Bruce Anderson

The best wine since incarceration

[Getty Images] 
issue 11 July 2020

The woodpecker jinked across the lawn like an especially cunning partridge. Its goal was a skilfully constructed bird table with wire surrounds, to provide safe feeding for finches, tits, woodpeckers and other small birds, while denying access to corvids, grey squirrels and raptors. A sparrow hawk regularly sweeps across the garden. The ‘sparrow’ element is misleading. This is an avian pocket-battleship, with not a molecule wasted in the pursuit of lethality. Sparrows? I have seen it feasting on a pigeon.

‘Yes Roger, you’re right, it’s much safer up here.’

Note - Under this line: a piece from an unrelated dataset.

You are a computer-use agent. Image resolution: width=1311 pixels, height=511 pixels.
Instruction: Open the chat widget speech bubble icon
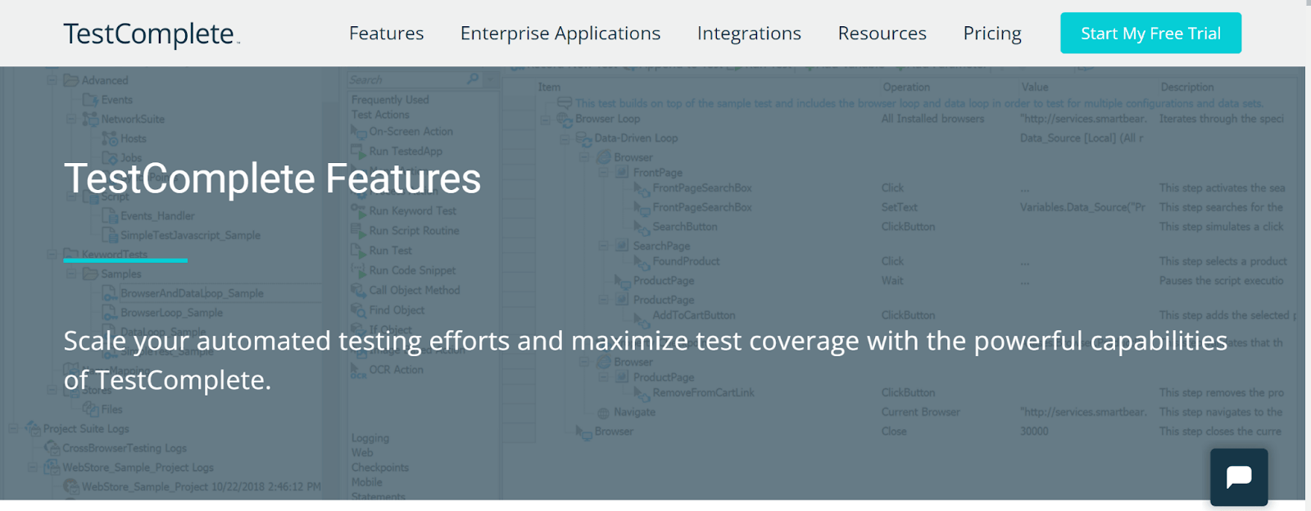1238,477
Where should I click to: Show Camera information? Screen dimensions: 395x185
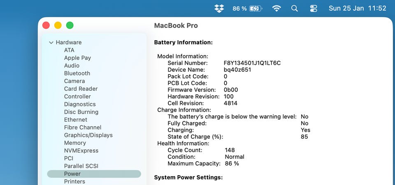pyautogui.click(x=74, y=81)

It is a pity that real-life nature offers so little scope for sentimentality. Magpies are handsome creatures, but if you want songbirds, you will need a Larsen trap to control numbers. Cats seem at least as worthy of sentiment as dogs or children. But the domestic moggy is birdsong’s great enemy. Tom Kitten may have grown up fearing rats. The same was unlikely to apply to birds. Although Kenneth Grahame and Beatrix Potter are enchanting reading for littlies, a lot of grown-ups take it all literally. The Wind in the Willows lulls many a simpleton in the direction of the League Against Cruel Sports, or even hunt saboteuring. Mr Badger — ‘I’ll larn them’ — is John Bull in black and white stripes, but actual badgers spread diseases, cause accidents by undermining paths and fields, and are far more destructive than the weasels who persecuted Toad. They need culling. So do rabbits. ‘Flopsy, Mopsy, Cottontail and Peter — jolly tasty they were too.’ That is a much better fate than myxomatosis.

We were discussing all this in Dorset, celebrating the end of lockdown. Often redolent of scrumpy and blue vinny, Dorset place names are an enchantment. They range from the respectable — Beaminster, Kimmeridge, Lulworth — to the comical — Gussage St Michael — to belly–laugh vulgarity: Shaggs and the various settlements in the Piddle Valley.